:: THE PROBLEM ::
Copy word for word the portion of the culinary tourism passage between "The World Food" and "of that experience.", inclusive.

:: SOURCE EXTRACT ::
═══
April 2016 – There can be little doubt that food is a major part of the tourism experience. If tourism is about seeing new sights and having new and unique experiences then the culinary world is a major part of the tourism experience. Because eating is an essential part of living, food or culinary tourism has a broad base of appeal. In fact, often when visitors return home, one of the first questions that people ask is ‘how is the food?” The interaction between tourism and food is often called culinary tourism. In reality this is a broad term that often means different things to different people. Often scholars define culinary tourism along the lines of: visitors having the opportunity of partaking in unique and memorable eating and drinking experiences. Culinary tourism tries to provide authentic local cuisines that represent both the tastes and smells of a nation as a part of that locale’s cultural offerings and heritage. This definition, however, may speak more to a locale’s “haute cuisine” than to the eating experience of the average local resident.
The World Food Tourism Association supports this assertion noting that “only 8.1% of all foodies self-identify with the “gourmet” label.” Thus the association argues that most people enjoy good food and drink but there is no necessary relationship between the enjoyment of a culinary experiences and the cost of that experience.
Often the most interesting culinary experiences come from a variety of social and economic classes. Furthermore, every community has a culinary food potential, although often visitors or tourists do not get to experience it and at times the local population under appreciates it. To help you create a local culinary tourism experience that will add pride to your own community and at the same time, provide unique travel experiences, Tourism Tidbits offers the following ideas, cautions, and experiences.
═══
:: EXTRACTED INFORMATION ::

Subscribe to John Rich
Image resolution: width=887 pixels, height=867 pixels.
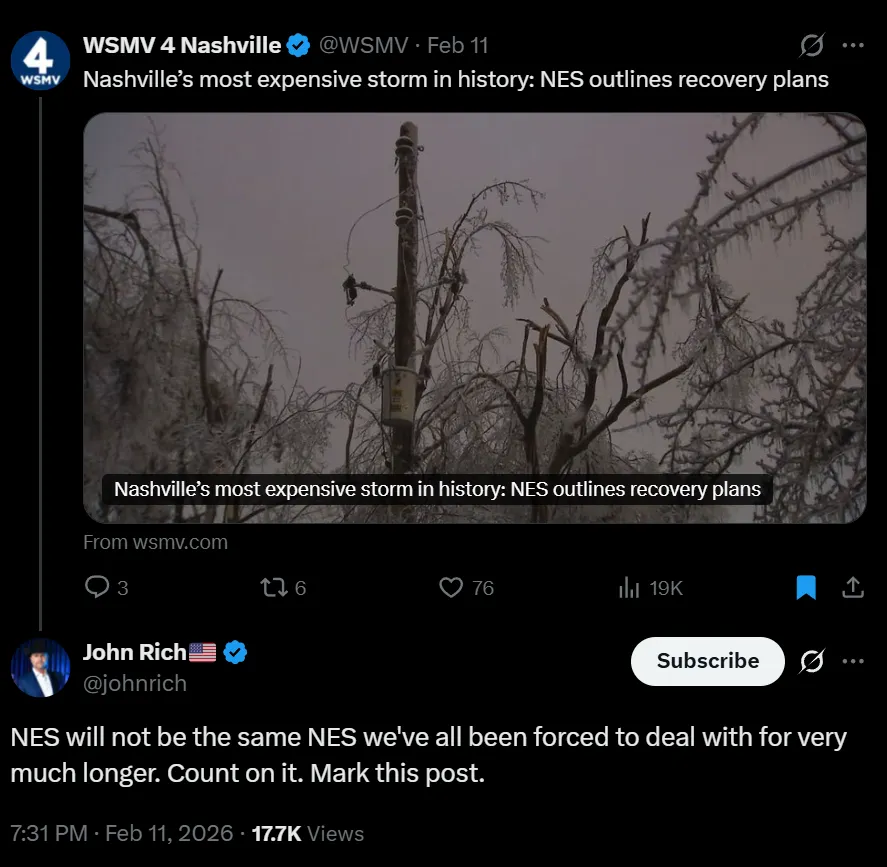[707, 661]
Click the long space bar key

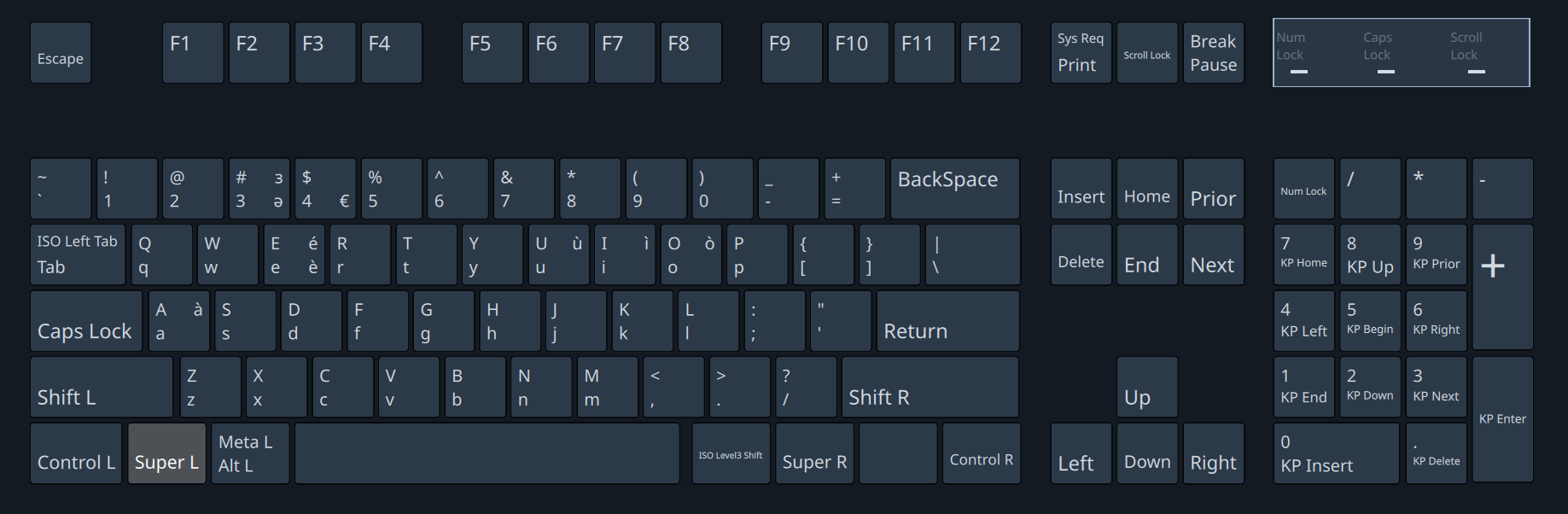(487, 453)
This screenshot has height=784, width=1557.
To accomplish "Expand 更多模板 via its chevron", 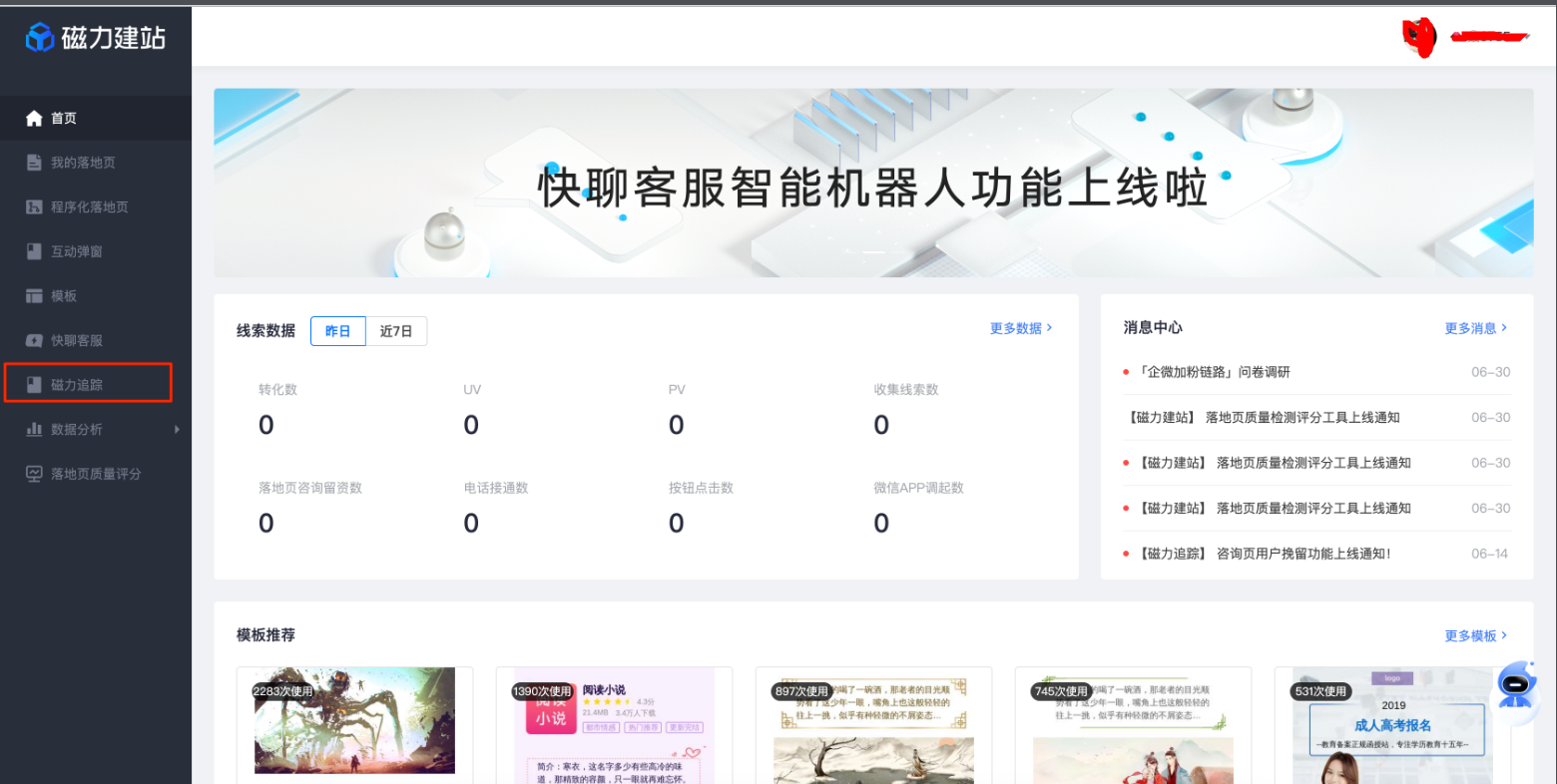I will click(x=1475, y=635).
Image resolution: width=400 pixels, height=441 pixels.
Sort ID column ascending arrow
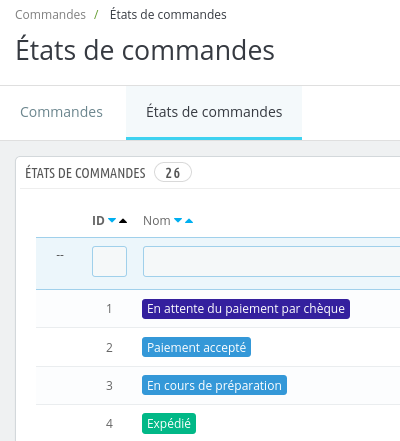click(x=123, y=220)
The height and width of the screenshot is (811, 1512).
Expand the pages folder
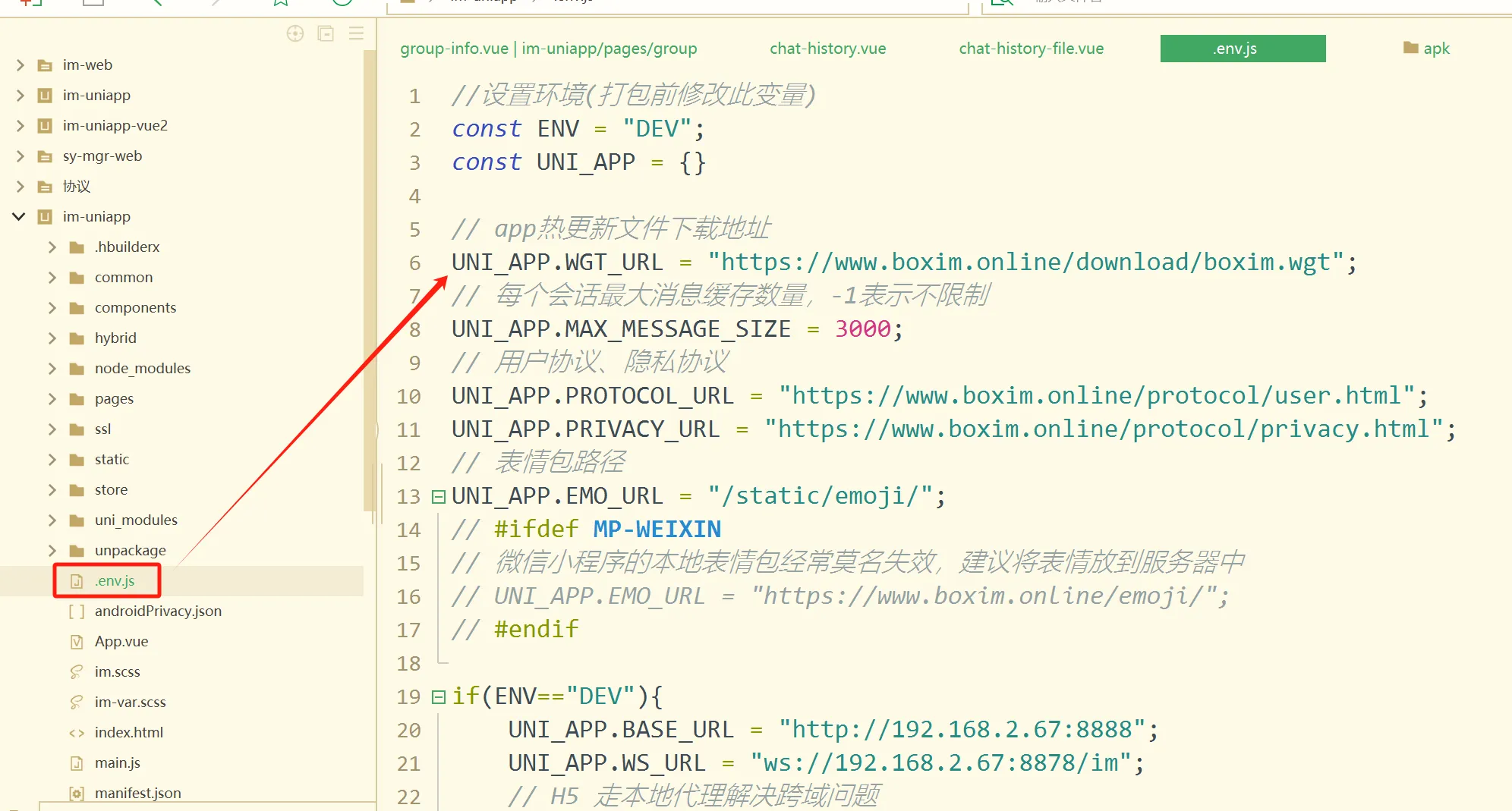coord(52,399)
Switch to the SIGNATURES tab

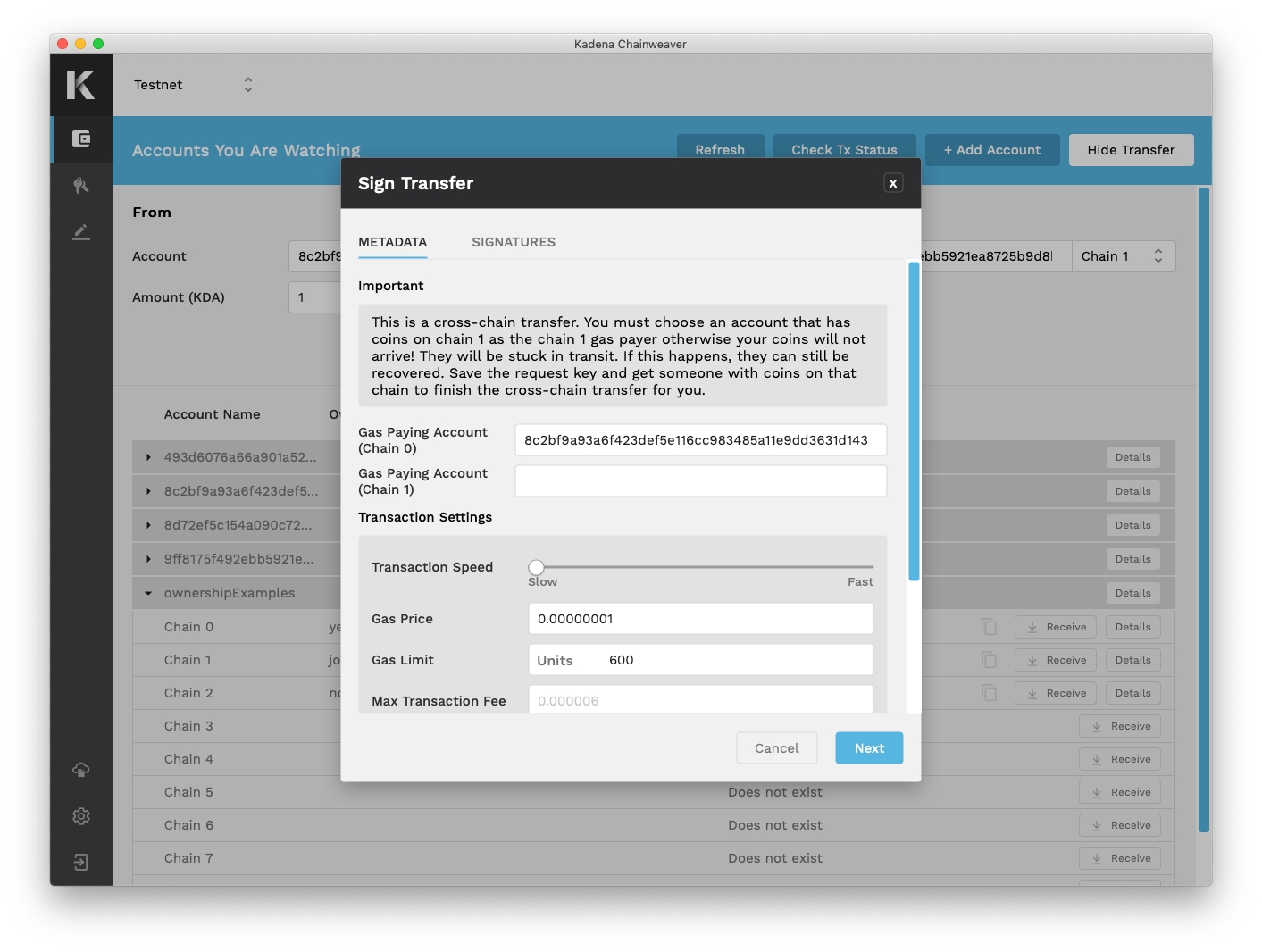pyautogui.click(x=514, y=242)
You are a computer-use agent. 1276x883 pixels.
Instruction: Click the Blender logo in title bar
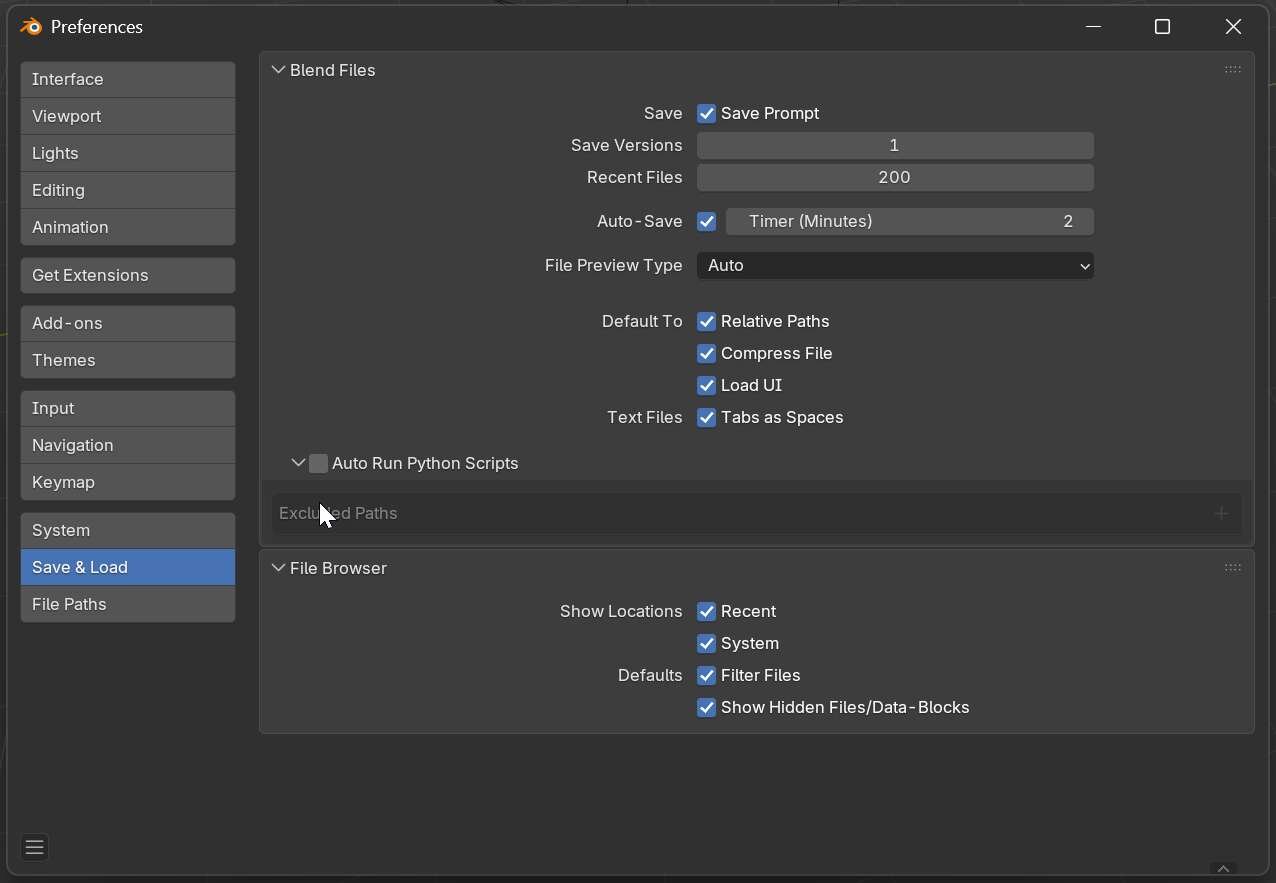[x=31, y=27]

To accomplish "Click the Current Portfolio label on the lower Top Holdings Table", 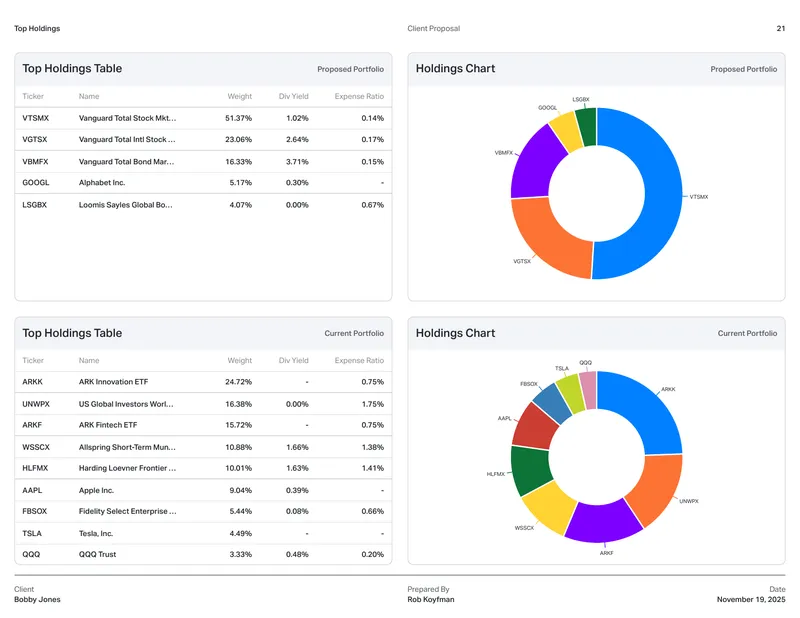I will tap(354, 333).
═══
:: RESPONSE TO THIS TASK ::
The World Food Tourism Association supports this assertion noting that “only 8.1% of all foodies self-identify with the “gourmet” label.” Thus the association argues that most people enjoy good food and drink but there is no necessary relationship between the enjoyment of a culinary experiences and the cost of that experience.